━━ Information
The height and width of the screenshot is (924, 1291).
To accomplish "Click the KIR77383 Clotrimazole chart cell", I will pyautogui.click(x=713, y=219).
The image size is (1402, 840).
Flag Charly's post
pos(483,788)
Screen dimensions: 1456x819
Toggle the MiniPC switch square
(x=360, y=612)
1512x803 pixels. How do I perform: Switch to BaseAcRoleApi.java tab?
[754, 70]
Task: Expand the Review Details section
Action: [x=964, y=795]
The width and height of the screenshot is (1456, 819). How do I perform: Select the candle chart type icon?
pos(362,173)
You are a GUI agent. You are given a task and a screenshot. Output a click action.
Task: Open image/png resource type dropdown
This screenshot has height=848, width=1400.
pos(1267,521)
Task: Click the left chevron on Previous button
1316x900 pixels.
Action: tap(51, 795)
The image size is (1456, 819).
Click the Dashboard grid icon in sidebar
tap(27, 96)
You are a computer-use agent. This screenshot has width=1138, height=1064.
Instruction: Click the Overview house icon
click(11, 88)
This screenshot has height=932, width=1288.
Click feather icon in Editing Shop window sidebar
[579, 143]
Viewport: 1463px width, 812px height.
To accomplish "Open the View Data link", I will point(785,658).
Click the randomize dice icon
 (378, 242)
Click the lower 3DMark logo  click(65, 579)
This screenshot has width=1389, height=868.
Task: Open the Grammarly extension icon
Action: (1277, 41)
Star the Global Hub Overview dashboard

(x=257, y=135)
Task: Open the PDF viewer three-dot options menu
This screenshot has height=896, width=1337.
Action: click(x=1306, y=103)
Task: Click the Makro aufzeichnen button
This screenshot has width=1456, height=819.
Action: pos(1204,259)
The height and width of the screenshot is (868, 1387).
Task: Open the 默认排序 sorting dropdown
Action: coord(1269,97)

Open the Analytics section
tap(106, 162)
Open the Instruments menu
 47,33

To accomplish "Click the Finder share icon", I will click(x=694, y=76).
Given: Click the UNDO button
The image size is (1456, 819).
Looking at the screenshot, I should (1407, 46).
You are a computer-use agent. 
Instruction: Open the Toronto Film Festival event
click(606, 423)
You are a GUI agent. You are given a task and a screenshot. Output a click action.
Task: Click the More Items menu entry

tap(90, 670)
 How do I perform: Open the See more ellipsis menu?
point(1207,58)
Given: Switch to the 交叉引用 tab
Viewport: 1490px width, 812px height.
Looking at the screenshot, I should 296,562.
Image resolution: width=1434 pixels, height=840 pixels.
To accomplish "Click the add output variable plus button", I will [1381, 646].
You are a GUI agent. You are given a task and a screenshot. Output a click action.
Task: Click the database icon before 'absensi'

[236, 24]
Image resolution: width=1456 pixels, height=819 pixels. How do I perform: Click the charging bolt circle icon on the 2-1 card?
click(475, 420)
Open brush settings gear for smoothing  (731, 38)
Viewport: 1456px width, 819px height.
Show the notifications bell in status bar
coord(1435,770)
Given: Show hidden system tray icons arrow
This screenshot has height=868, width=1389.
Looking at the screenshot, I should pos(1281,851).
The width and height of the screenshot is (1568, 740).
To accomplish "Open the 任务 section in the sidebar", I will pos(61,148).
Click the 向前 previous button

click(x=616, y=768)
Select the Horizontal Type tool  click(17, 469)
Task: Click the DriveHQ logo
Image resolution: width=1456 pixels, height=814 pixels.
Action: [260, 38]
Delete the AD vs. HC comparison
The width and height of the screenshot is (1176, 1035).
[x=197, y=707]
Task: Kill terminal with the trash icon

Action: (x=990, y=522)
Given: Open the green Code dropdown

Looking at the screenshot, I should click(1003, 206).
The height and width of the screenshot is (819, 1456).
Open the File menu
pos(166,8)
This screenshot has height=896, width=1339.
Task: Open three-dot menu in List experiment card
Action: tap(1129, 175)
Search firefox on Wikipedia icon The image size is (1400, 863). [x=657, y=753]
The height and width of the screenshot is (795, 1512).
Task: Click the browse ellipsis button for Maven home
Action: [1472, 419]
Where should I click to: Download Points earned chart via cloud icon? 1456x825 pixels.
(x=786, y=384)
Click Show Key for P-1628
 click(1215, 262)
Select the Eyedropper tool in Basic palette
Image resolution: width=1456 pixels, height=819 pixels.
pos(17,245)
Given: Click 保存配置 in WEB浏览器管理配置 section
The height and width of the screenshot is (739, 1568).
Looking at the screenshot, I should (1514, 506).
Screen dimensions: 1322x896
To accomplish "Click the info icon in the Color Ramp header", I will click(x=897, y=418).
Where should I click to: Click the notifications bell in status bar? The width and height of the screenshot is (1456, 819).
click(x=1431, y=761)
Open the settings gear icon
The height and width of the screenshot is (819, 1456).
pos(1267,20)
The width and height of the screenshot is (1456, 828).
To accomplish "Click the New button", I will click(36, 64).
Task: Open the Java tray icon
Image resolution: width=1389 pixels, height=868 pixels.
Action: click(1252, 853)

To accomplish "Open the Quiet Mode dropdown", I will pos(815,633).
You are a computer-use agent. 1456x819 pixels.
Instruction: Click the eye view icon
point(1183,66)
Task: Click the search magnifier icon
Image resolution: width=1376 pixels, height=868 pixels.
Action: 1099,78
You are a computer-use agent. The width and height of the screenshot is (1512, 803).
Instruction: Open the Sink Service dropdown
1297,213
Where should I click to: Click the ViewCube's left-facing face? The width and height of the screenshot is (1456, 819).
━━━━
Brief:
The lines from the one holding "Screen dimensions: 1322x896" to the final line of the entries, both included, are what should be output, exactly and alone.

Result:
Screen dimensions: 1322x896
To accomplish "Click the info icon in the Color Ramp header", I will click(x=897, y=418).
Where should I click to: Click the notifications bell in status bar? The width and height of the screenshot is (1456, 819).
click(x=1431, y=761)
Open the settings gear icon
The height and width of the screenshot is (819, 1456).
pos(1267,20)
The width and height of the screenshot is (1456, 828).
To accomplish "Click the New button", I will click(36, 64).
Task: Open the Java tray icon
Image resolution: width=1389 pixels, height=868 pixels.
Action: click(1252, 853)

To accomplish "Open the Quiet Mode dropdown", I will pos(815,633).
You are a computer-use agent. 1456x819 pixels.
Instruction: Click the eye view icon
point(1183,66)
Task: Click the search magnifier icon
Image resolution: width=1376 pixels, height=868 pixels.
Action: 1099,78
You are a computer-use agent. The width and height of the screenshot is (1512, 803).
Instruction: Open the Sink Service dropdown
1297,213
Where should I click to: Click the ViewCube's left-facing face? The width and height of the screenshot is (1456, 819).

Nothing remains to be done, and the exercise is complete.